Des analystes estiment que le Mali a bien lu la situation : les avertissements lancés par plusieurs groupes armés auraient constitué un ultime signal d’alerte, dans la mesure où le régime aurait pu vaciller faute d’un large soutien populaire. La poursuite des tensions avec un pays aussi central et important que l’Algérie pourrait également, de manière indirecte, accélérer cette dérive politique et sécuritaire. Un pays comme le Mali ne peut, selon eux, poursuivre ses relations diplomatiques sans tenir compte de l’importance de son voisinage avec l’Algérie.

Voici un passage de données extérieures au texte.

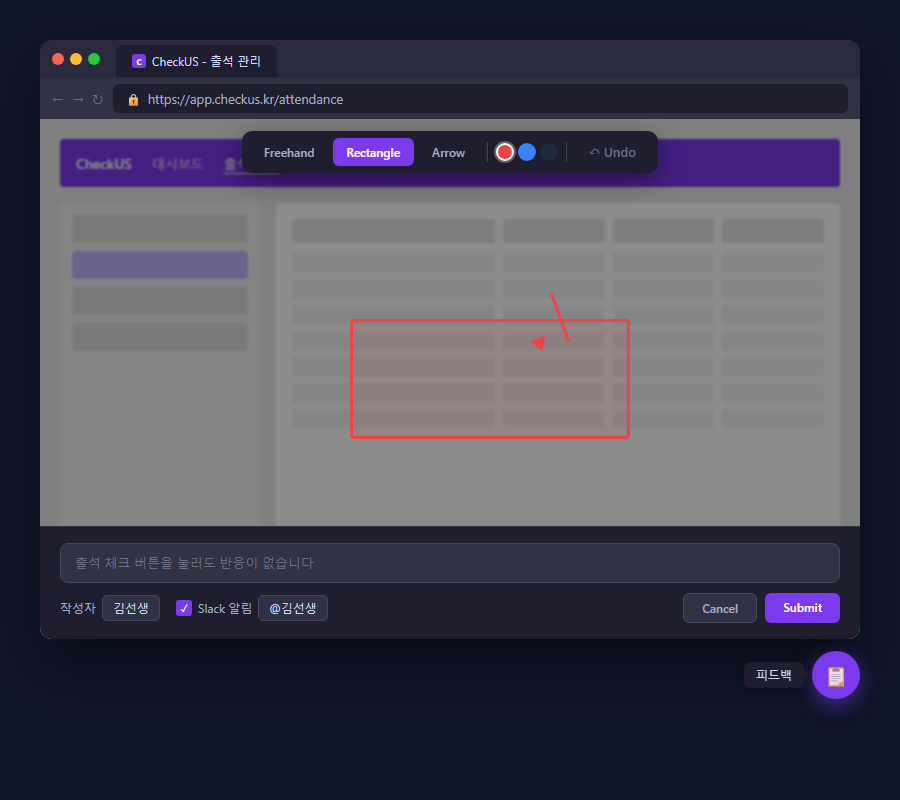Select the CheckUS - 출석 관리 browser tab
The height and width of the screenshot is (800, 900).
click(196, 61)
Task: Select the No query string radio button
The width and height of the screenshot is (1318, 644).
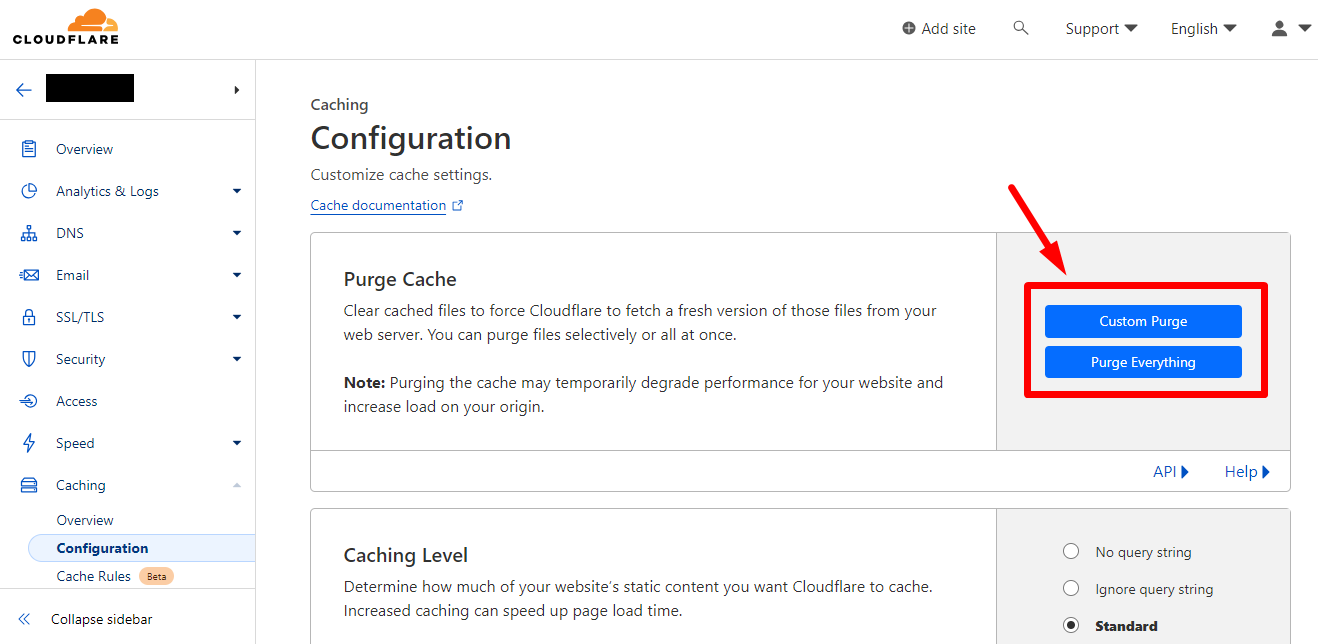Action: coord(1071,551)
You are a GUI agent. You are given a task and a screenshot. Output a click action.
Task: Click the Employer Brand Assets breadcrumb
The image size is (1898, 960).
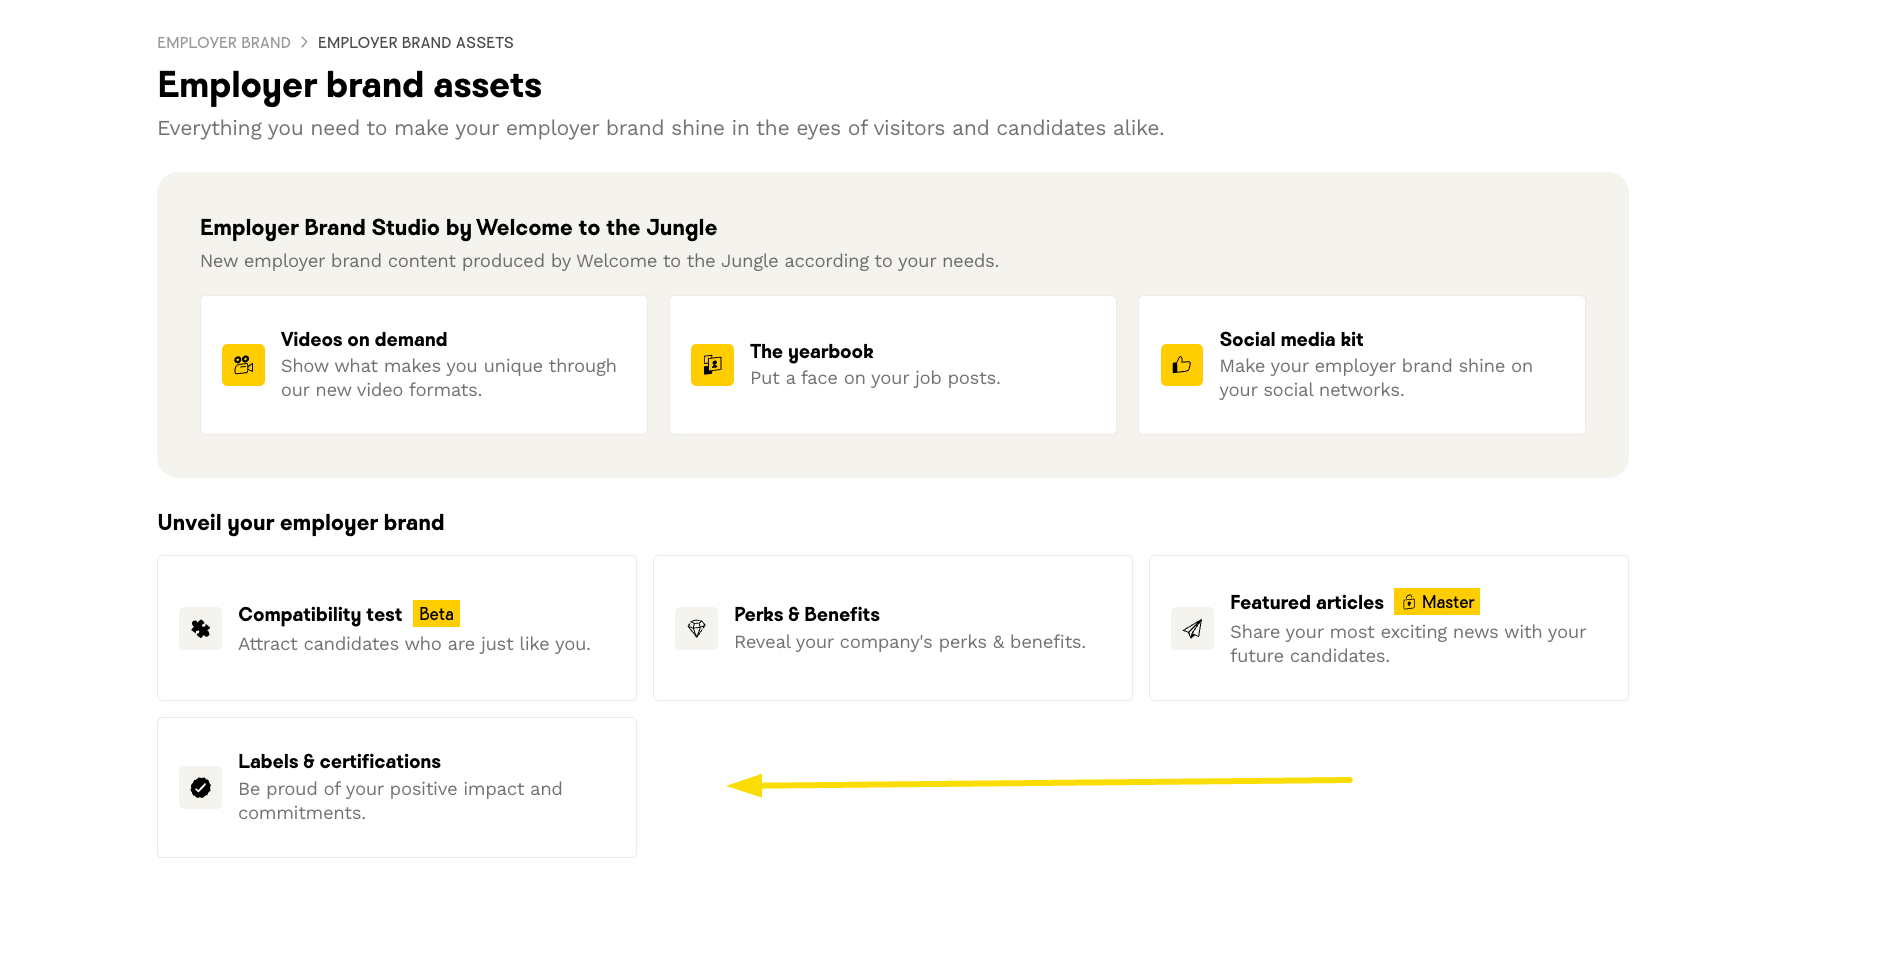(415, 43)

Toujours selon des analystes, la poursuite du différend allait à l’encontre des réalités géopolitiques. Deux pays partageant plus de 1 300 kilomètres de frontières ne peuvent demeurer durablement dans une situation de rupture politique et sécuritaire, compte tenu des répercussions directes d’une telle crise sur la sécurité des deux États. Malgré les tensions, l’Algérie a maintenu un discours politique ouvert à toute évolution positive de la part de Bamako.
Bamako aurait également constaté que des pays comme le Niger, intéressé par le projet de gazoduc, ainsi que le Burkina Faso et le Tchad, également considérés comme des pays importants de la région, avaient renforcé leurs relations avec l’Algérie, tandis que le Mali risquait de rester en marge. Les autorités maliennes seraient ainsi parvenues à la conclusion qu’un retour au dialogue avec Alger était nécessaire et que les accords relatifs au Mali, auxquels l’Algérie est associée, constituent une référence importante.
En définitive, la visite d’Abdoulaye Maïga en Algérie dépasse son simple cadre protocolaire pour constituer une étape politique majeure dans la remise sur les rails des relations entre les deux pays et l’ouverture d’une nouvelle page après deux années de tensions.
Toutefois, le dépassement officiel de la rupture ne signifie pas nécessairement la disparition de tous les points de désaccord. Il ouvre plutôt une nouvelle phase placée sous le signe du dialogue et de la gestion des différends, dans un contexte géographique et sécuritaire qui impose à l’Algérie et au Mali de rechercher un terrain d’entente garantissant les intérêts des deux pays, la stabilité de la région et le retour des relations bilatérales sur leur cours naturel.